While 10 years ago Turkish banks held most of their assets in short maturity government bonds, whose high interest rates offered some protection against inflation and currency instability, consumer and private-sector loans have grown rapidly, and Akbank's loan book is now fairly evenly-balanced between state and non-state business.

In the short run, Sabanci's Akbank faces the fall-out from the credit crunch, which has severely hit banking competitors in more developed markets. As Suzan Sabanci, the bank's chairman, put it recently, "Now the big boys are having trouble, and when they start coughing, everyone catches a cold".

The bank's share price has reflected the global financial sector downturn, declining by as much as 65% from last October's peak at its low point in early July.

Once credit market conditions ease, according to Sabanci, foreign acquisitions offer opportunities for the bank, with the successful overseas expansion of Spain's Banco Santander being offered as an example to emulate.

Ferit Sahenk explained the rationale of his company's portfolio approach in a recent interview, emphasising that a balance in activities provides a healthy foundation for the group. In his view, the businesses best placed to do well in boom times – construction, car sales, for example – are complemented by those that can provide revenues in tougher times – food businesses, service and after-sales activities, and automotive.

The Dogus group's financial sector activities, which in recent years have provided the biggest group revenues, have been streamlined to emphasise fee- and commission-based services, which should provide better revenue streams in uncertain economic times.

At the same time, Dogus continues to explore opportunities in surrounding countries, such as Iraq, Bulgaria and Ukraine, particularly in the construction sector, the group's original core activity.

Koc Holding, Turkey's largest conglomerate, has undergone a series of acquisitions and divestitures over recent years, resulting in a substantial reorientation of its business. With Mustafa Koc, the grandson of the group's founder, in charge since 2003, the group has decided to concentrate on four main areas, energy, consumer durables, automotive and finance.

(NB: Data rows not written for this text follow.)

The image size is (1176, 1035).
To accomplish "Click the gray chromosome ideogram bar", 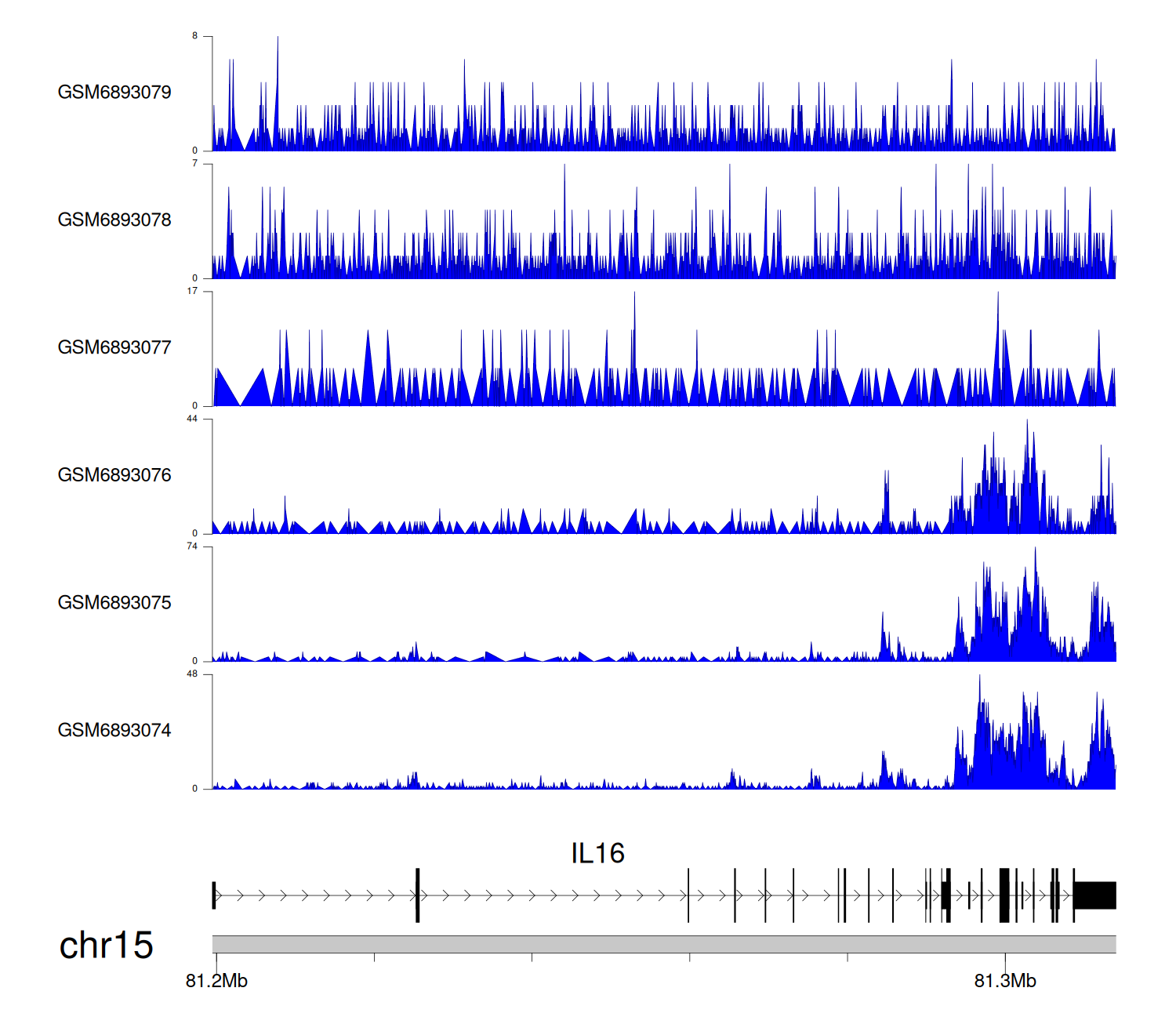I will click(663, 944).
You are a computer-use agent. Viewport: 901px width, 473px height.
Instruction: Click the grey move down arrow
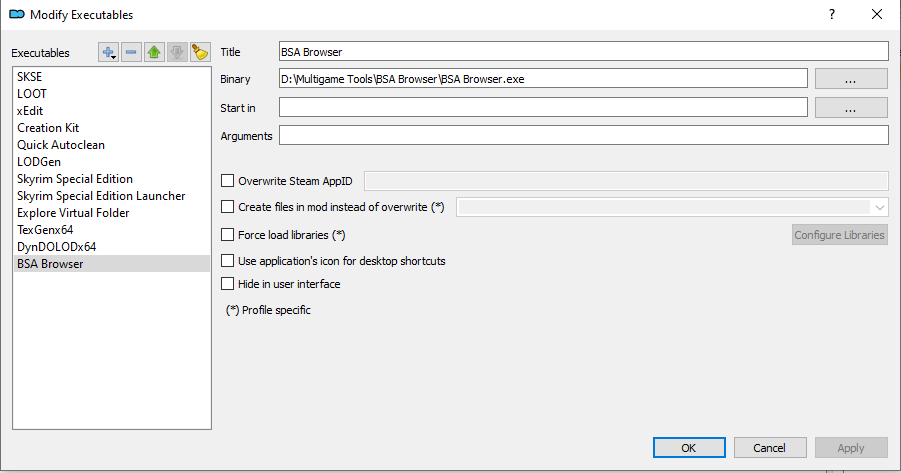176,53
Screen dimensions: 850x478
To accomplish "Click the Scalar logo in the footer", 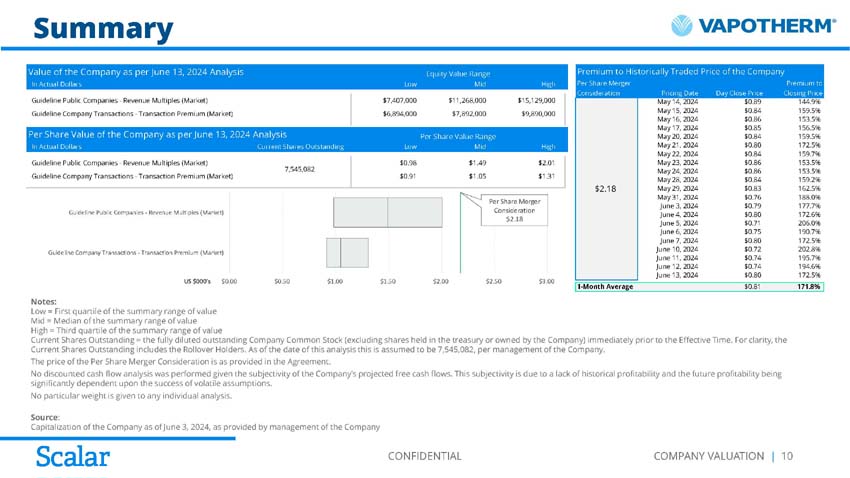I will coord(72,456).
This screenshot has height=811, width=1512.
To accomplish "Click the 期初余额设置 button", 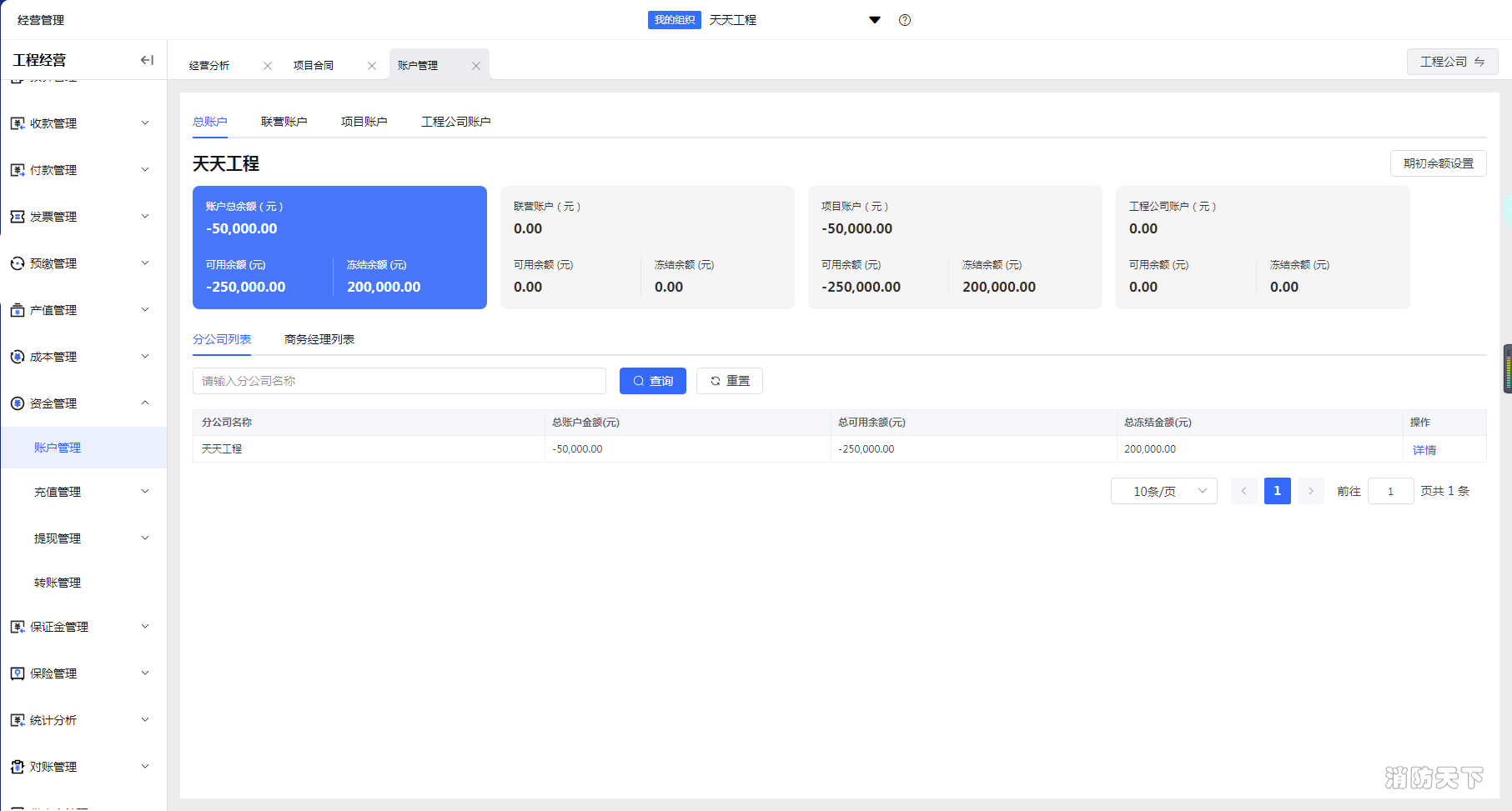I will click(1438, 163).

Two substantial acquisitions in 2005, of Tupras, Turkey's refinery monopoly, from the state, and Yapi Kredi Bank, from the Karamehmet group, have propelled Koc to its current status as the largest of the family-owned holding companies. More recently, Koc sold its stake in the retailer Migros, reducing the group's debt burden from the 2005 purchases.

In a 2006 interview, Rahmi Koc, the son of the holding group's founder and the father of the current leader, Mustafa, gave a frank and revealing insight into the company's evolution over the 80 years since its inception, admitting that the group hadn't always got involved in the right sectors at the right time. For example, Koc missed out on the boom in the shipping and banking industries in the 1960s and 1970s, and more recently overlooked opportunities in mobile telecommunications.

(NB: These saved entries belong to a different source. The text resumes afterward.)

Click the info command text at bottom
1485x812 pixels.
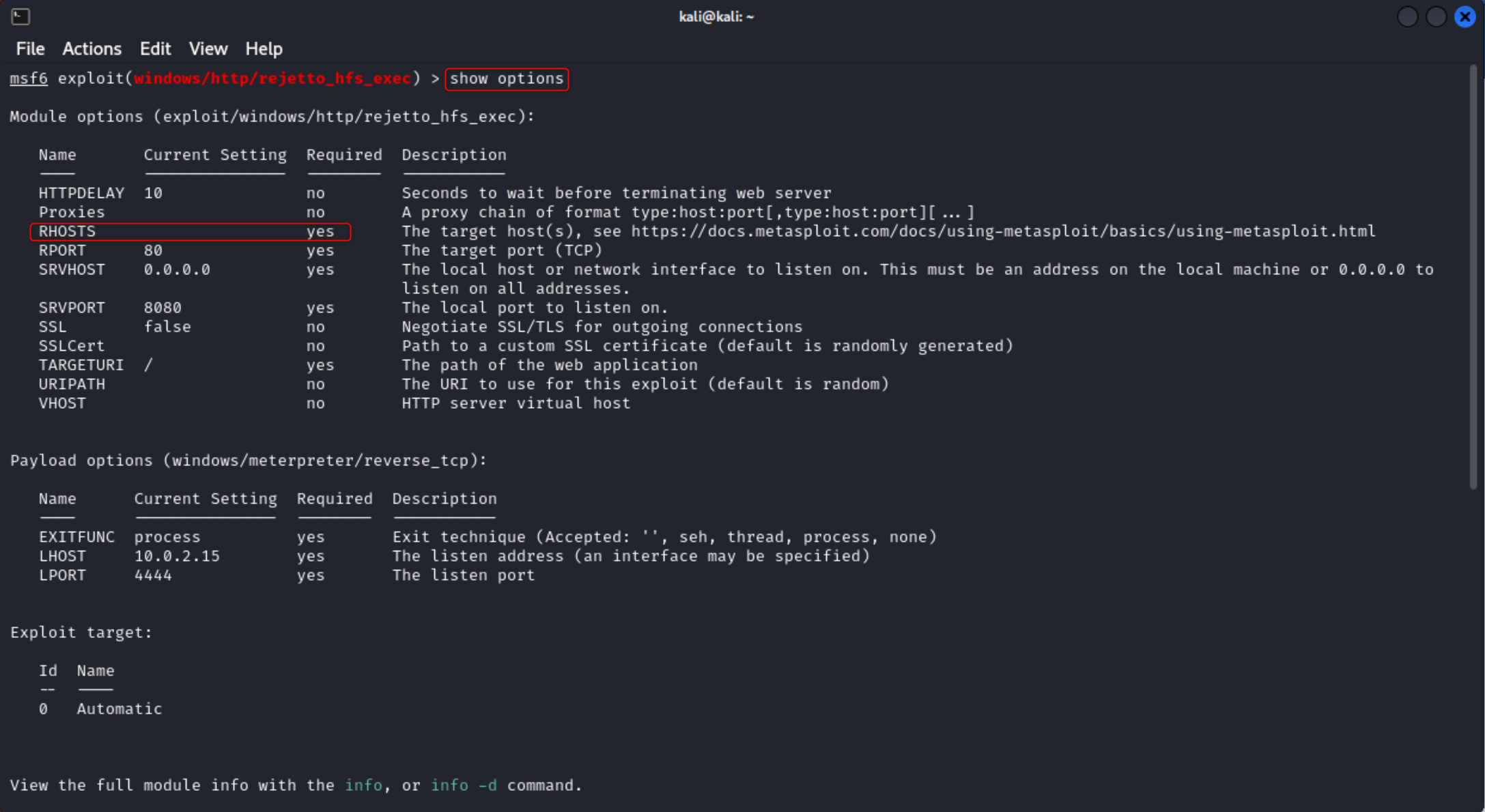pyautogui.click(x=364, y=785)
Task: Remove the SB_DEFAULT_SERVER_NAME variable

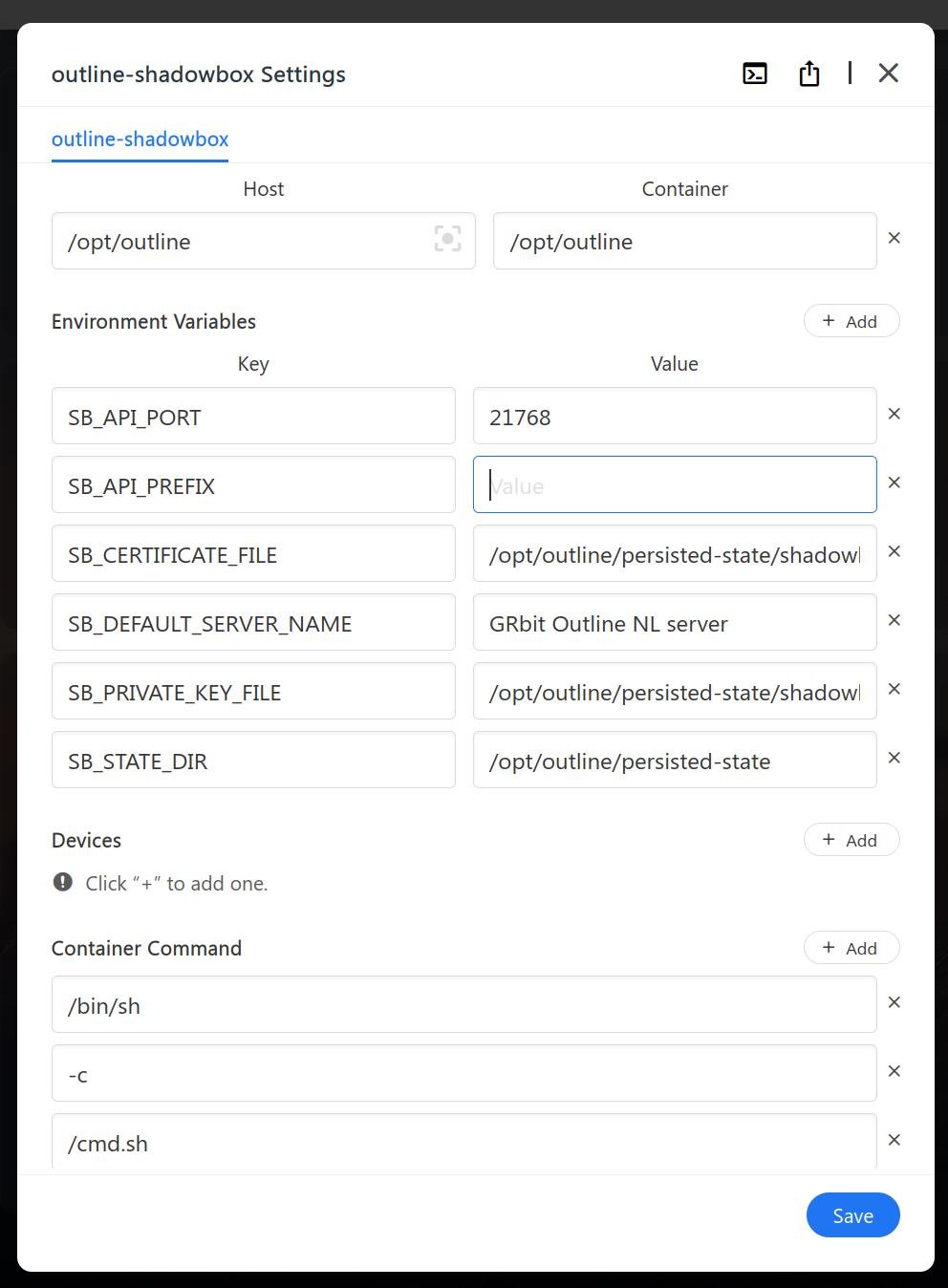Action: click(x=894, y=621)
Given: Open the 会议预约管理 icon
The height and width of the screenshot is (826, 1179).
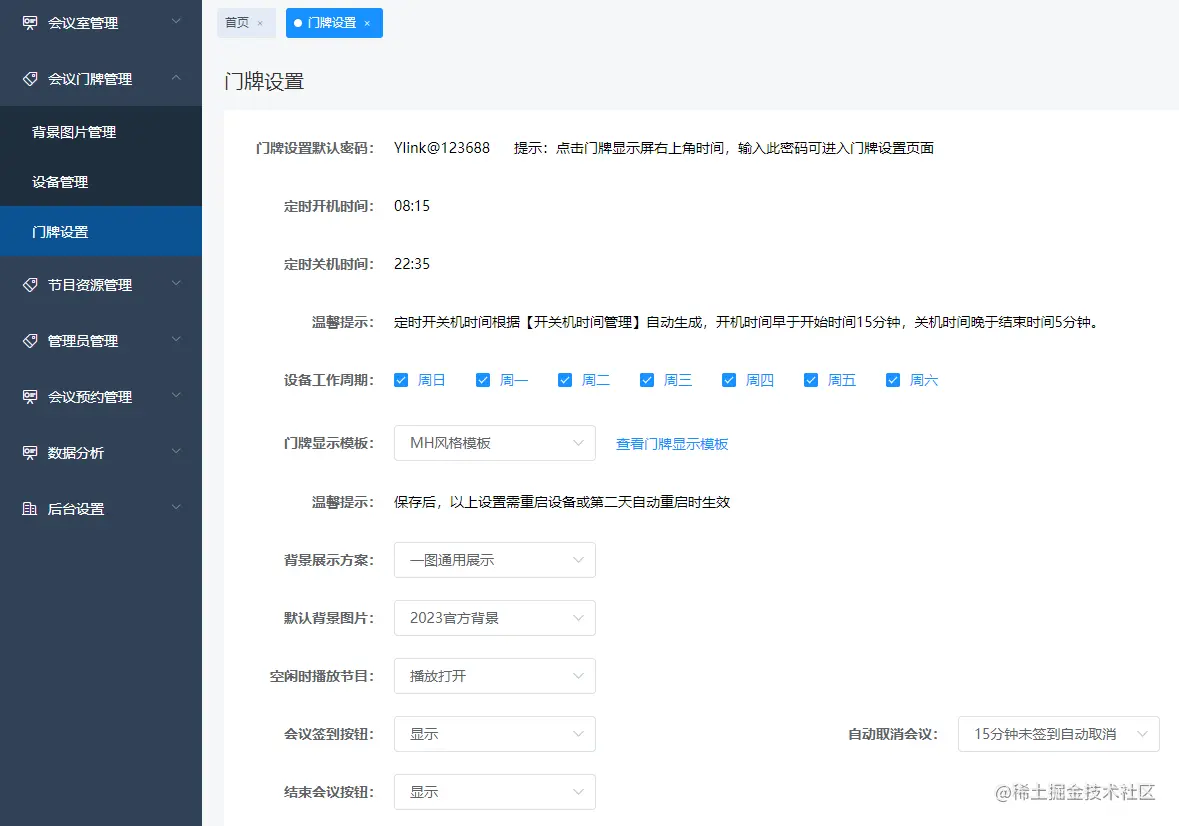Looking at the screenshot, I should pos(27,396).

Yet in admitting such mistakes Koc was at the same time highlighting one of the Turkish family conglomerates' key strengths – the ability to take such a dispassionate and long-term view of different business areas and their relative attractions.

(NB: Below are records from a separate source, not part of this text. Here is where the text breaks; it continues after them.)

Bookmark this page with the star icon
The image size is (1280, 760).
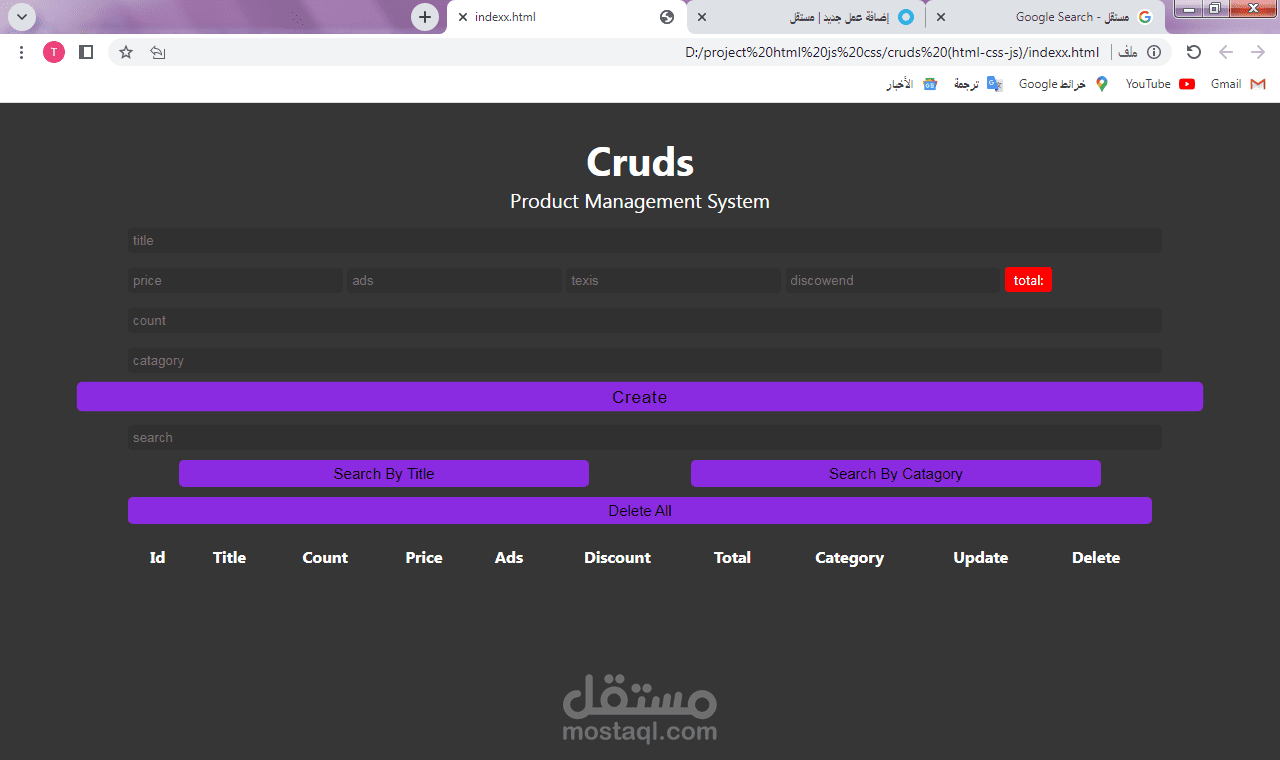point(125,52)
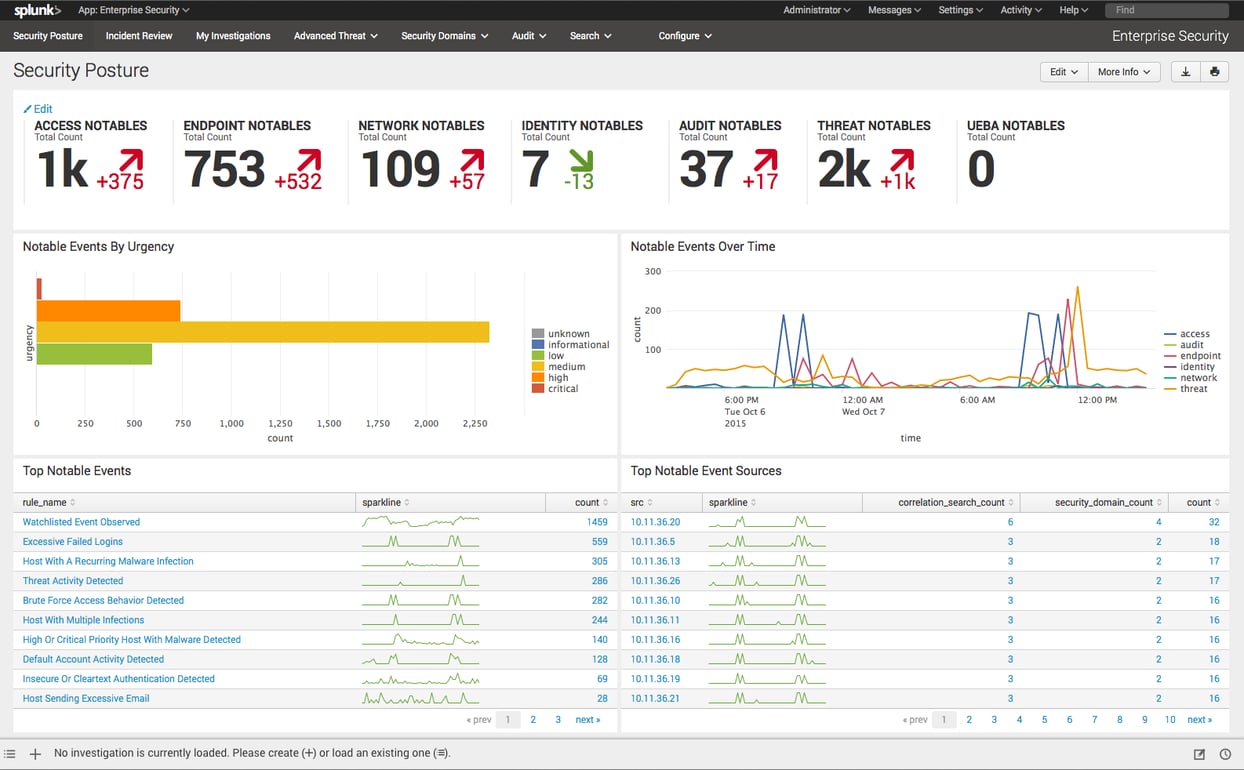Open the investigation list icon in status bar
The height and width of the screenshot is (770, 1244).
(x=10, y=754)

With Western economies heading for recession and complex political forces in play throughout the Eastern Mediterranean and the Middle East, and as the world's superpowers jostle for the control of energy resources, there may be plenty of instability ahead.

Yet Turkey's family-owned holding companies can draw strength both from their country's strategic position, and from their experience as successful entrepreneurs and managers in a wide range of business sectors.